#### Exercise requirements
Reproduce the listing in full, pictures excluded.

#### Records for the task
- Opening Delimiter -

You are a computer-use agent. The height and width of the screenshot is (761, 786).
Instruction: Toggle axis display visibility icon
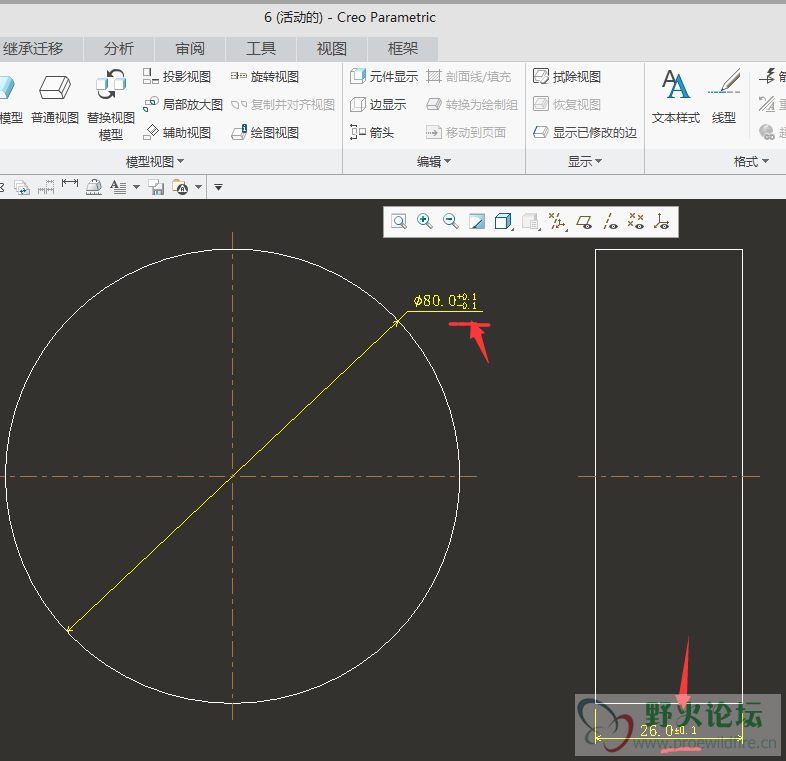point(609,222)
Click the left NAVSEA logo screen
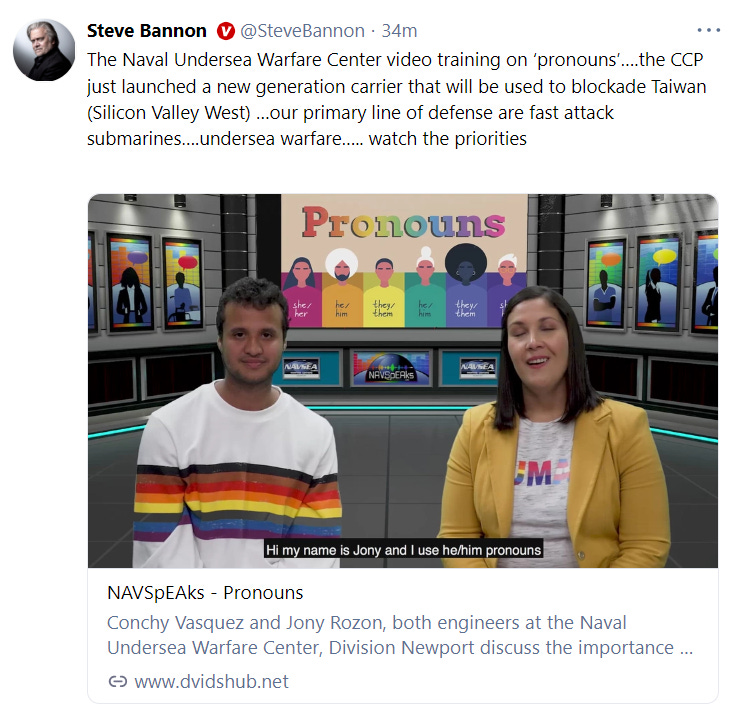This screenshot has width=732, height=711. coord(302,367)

- Closing Delimiter -

#### Final answer
You are a computer-use agent. The height and width of the screenshot is (761, 786).
Instruction: Toggle axis display visibility icon
point(609,222)
Click the left NAVSEA logo screen
This screenshot has width=732, height=711. coord(302,367)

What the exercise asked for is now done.